Another Helpful Site To Learn About Swift.

www.hackingwithswift.com is a great site to get information on Swift. The pages cover a wide variety of topics in a concise manner that works well when you need just a bit of help. The pages have many examples of code, along with multiple books that can teach all levels of Swift programmers – from a beginning programmer, to an expert. There is always something new to learn and this page can supply it.

Colors Of The Apple World.

I am posting this because it’s a page that I’ve been spending a bit of time with today. I often have to look up what Apple calls many of its system colors – beyond the simple primary colors. The documentation that Apple provides does a really good job of showing you the various colors, their uses and how they are affected by light or dark mode. Needless to say, this is a necessary page for any Apple interface designers.

https://developer.apple.com/design/human-interface-guidelines/macos/visual-design/color/

An Example From Apples Documentation showing the colors available.

SwiftUI – The Best Interface Builder That Wants Me Dead.

I have been spending a lot of time trying to build an interface for a new version of one of my apps. I had a layout that was working visually, but unfortunately SwiftUI wasn’t up to making it work as it should. I have remade it multiple times over the last week in order to get buttons and pickers to work as they should.

Finally, tonight things started to work. I wish I could explain why they didn’t work in the first place, but oh well. It isn’t perfect and I still have a lot of things to add, but it is working.

Using the information:
[a] List the title of each post in the Swift blog posts.
[b] Write the text that would follow the last sentence of the Swift blog posts.

Provided material:
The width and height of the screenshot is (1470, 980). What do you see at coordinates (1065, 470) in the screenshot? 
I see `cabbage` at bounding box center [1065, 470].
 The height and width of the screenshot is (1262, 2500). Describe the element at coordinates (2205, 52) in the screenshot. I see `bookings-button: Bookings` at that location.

Per-task answers:
[a]
Another Helpful Site To Learn About Swift.
Colors Of The Apple World.
SwiftUI – The Best Interface Builder That Wants Me Dead.

[b]
I really like the idea of SwiftUI. It offers a nice escape from the usual interface builder and the never ending fight with constraints. But, it still has a lot of bugs that need to be squashed before it will really take off.

For me, my two fights were problems deleting pickers in a list, or making the keyboard pop up and work properly with those pickers. Most apps aren’t going to use a collection of pickers that need to be added and deleted, so my problems won’t help many of you. I ended up having to do some odd workarounds to make the delete happen. The keyboard issue kind of fixed itself in the process of attempting a ton of different ideas. I have since cleared out close to 200 lines of code that were added during my attempts to make it work. The most surprising part – it STILL WORKS. Yeah, I’m as shocked as you are.

If you want to develop your app with SwiftUI, go for it – but only if you have some time to work around its internal issues.